そして、充放電パターン算出部213は、S1307で検索された充放電パターンの検索数に基づいて、所定の時間内に終了するか否かを判定する(S1308)。所定の時間内に終了すると判定した場合(S1308:Yes)、検索処理を行った後、S1311に遷移する。
一方、所定の時間内に終了しないと判定した場合(S1305:No)、充放電パターン算出部213は、所定の時間内に終了するために適した個数の時間枠を、分割時間枠から取り除く(S1309)。
そして、充放電パターン算出部213は、分割時間枠に対して、充放電パターンを検索する(S1310)。
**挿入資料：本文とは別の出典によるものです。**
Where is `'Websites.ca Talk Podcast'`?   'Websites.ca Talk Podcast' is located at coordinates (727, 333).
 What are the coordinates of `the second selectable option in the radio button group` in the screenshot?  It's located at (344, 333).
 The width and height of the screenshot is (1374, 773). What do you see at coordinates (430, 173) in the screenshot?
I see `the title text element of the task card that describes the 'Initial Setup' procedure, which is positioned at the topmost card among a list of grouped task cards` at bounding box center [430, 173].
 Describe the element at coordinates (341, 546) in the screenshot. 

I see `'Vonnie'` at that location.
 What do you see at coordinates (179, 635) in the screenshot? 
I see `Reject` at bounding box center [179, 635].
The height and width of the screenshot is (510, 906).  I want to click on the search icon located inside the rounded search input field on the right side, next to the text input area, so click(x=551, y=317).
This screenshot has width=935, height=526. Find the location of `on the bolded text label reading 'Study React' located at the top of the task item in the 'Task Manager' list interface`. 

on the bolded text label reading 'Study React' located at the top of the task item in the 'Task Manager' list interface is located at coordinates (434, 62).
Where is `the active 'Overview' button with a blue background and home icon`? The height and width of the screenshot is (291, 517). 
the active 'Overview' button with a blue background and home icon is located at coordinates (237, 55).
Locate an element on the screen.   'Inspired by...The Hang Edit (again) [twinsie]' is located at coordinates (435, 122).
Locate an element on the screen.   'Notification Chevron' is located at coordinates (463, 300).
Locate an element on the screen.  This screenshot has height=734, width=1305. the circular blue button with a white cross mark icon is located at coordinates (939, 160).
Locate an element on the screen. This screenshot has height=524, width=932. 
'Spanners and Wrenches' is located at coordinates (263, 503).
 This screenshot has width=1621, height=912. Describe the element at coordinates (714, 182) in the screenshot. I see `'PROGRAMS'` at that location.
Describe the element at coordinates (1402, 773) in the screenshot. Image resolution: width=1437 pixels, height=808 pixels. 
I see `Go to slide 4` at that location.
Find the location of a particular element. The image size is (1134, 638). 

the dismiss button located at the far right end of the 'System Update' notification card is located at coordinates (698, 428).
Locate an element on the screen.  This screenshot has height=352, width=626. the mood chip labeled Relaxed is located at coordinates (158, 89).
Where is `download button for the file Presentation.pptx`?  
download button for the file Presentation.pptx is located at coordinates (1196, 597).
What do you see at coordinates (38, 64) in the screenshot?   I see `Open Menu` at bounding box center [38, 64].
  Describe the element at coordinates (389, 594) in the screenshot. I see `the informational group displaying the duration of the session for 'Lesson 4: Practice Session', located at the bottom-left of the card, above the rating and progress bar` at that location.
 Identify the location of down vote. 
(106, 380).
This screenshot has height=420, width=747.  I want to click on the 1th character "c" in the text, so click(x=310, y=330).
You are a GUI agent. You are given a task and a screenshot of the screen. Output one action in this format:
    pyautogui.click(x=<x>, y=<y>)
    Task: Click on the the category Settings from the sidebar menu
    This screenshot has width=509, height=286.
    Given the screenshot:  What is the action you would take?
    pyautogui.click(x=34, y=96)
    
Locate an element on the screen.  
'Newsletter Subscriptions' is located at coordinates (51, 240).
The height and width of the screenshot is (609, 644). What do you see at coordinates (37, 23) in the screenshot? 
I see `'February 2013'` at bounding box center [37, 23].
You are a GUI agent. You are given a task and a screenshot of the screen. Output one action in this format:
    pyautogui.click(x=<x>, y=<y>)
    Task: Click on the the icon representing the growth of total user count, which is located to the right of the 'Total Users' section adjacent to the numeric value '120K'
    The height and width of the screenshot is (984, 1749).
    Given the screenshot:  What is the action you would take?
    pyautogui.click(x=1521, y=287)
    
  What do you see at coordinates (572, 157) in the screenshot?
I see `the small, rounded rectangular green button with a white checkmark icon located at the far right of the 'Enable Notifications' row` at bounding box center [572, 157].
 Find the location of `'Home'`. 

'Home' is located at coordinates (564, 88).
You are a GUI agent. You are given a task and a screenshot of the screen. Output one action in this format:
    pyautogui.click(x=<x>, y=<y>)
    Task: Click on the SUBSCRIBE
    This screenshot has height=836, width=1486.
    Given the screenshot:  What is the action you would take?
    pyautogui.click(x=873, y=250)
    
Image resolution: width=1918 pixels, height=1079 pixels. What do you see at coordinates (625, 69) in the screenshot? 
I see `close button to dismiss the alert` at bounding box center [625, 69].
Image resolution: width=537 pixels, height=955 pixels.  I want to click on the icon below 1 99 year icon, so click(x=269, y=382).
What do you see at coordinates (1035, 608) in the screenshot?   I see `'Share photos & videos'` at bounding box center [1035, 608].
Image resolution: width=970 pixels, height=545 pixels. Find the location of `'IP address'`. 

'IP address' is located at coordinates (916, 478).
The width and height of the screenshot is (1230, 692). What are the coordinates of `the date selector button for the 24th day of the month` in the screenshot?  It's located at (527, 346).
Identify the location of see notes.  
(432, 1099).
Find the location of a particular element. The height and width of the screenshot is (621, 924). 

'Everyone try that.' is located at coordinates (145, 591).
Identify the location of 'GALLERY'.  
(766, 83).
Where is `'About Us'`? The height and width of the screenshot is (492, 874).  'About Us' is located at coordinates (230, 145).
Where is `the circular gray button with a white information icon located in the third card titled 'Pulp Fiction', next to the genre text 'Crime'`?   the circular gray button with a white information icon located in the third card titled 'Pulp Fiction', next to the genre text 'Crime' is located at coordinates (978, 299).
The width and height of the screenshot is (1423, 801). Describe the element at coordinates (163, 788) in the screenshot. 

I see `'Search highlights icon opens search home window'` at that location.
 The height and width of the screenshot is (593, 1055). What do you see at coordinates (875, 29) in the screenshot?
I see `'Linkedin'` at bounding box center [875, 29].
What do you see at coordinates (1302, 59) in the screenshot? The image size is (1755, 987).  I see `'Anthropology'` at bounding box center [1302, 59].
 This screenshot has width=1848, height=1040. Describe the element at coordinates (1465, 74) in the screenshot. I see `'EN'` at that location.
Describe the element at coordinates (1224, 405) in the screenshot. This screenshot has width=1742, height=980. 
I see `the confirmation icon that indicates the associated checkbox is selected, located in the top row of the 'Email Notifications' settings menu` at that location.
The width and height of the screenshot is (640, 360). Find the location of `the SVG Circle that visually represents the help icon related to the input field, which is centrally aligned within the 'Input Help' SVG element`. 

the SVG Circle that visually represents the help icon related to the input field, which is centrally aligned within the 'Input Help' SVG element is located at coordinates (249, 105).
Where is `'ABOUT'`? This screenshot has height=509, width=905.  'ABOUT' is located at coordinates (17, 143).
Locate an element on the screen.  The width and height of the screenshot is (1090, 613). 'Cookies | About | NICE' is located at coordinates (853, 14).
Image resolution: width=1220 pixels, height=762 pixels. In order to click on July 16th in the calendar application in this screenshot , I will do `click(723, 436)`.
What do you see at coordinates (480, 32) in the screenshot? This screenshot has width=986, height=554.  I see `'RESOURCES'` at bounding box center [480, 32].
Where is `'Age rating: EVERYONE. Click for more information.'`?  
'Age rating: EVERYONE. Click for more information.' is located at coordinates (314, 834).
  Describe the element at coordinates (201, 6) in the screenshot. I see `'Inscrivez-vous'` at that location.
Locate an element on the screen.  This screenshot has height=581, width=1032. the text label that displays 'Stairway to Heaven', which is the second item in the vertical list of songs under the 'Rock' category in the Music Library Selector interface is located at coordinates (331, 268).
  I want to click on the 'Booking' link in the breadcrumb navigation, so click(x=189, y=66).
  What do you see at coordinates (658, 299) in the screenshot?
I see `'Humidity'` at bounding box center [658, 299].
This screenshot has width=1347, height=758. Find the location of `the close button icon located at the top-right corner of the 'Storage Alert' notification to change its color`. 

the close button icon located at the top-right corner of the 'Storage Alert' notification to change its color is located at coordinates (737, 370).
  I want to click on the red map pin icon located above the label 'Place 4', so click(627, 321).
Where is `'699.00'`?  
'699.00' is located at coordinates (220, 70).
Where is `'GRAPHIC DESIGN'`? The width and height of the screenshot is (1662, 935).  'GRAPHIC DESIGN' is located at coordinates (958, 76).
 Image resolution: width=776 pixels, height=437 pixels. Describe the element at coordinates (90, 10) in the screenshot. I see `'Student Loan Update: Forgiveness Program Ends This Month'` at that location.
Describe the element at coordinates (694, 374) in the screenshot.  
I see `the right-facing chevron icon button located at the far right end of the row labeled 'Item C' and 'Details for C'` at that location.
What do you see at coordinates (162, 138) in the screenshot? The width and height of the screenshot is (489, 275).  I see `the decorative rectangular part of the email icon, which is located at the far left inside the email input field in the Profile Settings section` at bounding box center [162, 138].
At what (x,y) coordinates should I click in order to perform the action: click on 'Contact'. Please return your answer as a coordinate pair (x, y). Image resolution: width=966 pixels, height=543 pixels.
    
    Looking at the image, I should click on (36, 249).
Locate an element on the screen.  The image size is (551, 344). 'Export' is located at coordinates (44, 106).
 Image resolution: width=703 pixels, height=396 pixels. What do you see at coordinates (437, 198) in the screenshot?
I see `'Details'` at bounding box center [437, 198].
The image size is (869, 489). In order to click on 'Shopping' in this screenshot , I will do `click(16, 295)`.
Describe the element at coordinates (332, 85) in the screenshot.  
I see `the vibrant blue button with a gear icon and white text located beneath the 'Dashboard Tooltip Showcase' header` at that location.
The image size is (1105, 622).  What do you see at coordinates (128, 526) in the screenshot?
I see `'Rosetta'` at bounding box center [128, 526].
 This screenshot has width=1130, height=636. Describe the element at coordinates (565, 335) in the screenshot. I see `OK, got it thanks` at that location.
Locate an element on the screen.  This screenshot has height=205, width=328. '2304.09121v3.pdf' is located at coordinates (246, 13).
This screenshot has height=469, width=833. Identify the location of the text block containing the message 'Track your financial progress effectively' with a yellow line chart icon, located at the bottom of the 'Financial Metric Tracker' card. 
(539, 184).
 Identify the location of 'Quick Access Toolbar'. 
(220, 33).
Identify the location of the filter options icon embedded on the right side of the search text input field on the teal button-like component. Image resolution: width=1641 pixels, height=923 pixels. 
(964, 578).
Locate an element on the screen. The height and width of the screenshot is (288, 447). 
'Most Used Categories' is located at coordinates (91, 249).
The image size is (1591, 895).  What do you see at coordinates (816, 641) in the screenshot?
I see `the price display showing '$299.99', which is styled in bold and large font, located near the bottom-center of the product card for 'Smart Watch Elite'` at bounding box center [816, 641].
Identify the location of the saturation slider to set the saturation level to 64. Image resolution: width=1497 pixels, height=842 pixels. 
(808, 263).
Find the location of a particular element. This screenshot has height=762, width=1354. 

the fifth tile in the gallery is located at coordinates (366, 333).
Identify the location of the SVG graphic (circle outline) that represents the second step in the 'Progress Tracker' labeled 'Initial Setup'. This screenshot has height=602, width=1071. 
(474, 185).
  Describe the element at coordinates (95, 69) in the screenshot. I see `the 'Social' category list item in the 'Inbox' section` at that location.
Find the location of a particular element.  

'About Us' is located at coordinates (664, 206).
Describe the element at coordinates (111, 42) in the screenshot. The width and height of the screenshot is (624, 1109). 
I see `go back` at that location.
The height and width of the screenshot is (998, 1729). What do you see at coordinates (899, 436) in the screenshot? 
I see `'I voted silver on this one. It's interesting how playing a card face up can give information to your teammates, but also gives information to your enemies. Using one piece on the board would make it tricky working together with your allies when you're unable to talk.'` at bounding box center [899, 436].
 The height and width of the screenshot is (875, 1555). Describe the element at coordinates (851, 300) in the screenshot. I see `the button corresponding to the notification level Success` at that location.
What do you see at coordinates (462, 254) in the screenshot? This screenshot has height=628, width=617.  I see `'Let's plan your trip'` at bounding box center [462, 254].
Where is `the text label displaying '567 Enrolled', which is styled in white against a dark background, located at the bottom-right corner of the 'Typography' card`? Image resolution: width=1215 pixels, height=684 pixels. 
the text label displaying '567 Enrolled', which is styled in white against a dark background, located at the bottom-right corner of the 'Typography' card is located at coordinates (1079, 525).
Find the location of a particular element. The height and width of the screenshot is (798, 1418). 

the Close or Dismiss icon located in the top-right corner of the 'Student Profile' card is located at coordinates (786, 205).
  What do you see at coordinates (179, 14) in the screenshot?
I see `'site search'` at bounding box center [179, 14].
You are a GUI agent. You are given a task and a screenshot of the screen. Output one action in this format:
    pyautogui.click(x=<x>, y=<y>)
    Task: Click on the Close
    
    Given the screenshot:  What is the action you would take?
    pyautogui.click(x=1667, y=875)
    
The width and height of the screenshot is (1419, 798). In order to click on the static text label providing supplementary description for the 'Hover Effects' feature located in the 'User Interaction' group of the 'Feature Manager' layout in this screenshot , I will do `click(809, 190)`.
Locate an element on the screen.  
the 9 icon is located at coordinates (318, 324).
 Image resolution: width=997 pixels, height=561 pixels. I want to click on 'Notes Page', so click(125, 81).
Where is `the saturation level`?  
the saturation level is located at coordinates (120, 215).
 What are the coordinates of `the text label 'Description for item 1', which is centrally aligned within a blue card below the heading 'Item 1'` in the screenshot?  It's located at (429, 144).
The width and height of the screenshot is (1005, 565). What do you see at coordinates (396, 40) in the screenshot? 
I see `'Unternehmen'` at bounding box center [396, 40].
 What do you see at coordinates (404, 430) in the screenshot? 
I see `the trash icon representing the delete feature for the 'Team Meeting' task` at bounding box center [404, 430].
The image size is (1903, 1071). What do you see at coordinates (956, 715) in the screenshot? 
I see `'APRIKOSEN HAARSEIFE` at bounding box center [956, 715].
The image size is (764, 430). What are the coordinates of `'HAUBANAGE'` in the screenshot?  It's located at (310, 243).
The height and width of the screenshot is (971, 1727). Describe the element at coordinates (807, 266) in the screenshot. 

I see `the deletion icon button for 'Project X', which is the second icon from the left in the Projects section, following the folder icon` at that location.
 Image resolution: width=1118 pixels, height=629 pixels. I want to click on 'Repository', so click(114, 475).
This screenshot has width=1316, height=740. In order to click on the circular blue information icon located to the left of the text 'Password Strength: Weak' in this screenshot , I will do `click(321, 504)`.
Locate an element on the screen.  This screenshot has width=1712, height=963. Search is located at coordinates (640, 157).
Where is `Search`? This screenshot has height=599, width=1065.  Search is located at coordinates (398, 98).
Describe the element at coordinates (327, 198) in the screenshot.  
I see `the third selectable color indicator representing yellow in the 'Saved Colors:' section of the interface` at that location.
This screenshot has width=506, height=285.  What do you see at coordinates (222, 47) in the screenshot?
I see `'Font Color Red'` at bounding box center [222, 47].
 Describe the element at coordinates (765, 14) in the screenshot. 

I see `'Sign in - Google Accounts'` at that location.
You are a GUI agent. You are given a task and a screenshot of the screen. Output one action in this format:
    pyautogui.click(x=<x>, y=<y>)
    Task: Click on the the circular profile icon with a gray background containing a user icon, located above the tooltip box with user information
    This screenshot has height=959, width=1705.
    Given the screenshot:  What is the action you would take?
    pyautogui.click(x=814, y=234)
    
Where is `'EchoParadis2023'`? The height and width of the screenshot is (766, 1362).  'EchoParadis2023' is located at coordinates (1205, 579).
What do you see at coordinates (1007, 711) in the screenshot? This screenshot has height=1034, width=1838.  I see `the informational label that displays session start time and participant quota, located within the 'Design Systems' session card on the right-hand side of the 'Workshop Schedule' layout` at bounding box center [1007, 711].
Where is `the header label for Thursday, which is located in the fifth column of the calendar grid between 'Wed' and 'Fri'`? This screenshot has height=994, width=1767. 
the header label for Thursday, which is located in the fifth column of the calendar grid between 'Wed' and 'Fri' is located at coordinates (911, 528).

そして、充放電パターン算出部213は、充放電パターン毎の電力の売買による利益に関する情報(利益及び節約額)を算出する(S1311)。
そして、充放電パターン選択部214が、利益に関する情報(利益及び節約額)に基づいて、充放電パターンを選択する(S1312)。
そして、売買要求送信制御部215が、選択された充放電パターンに従うように、電力市場サーバ180に対して、電力の販売及び購入の要求を送信する(S1313)。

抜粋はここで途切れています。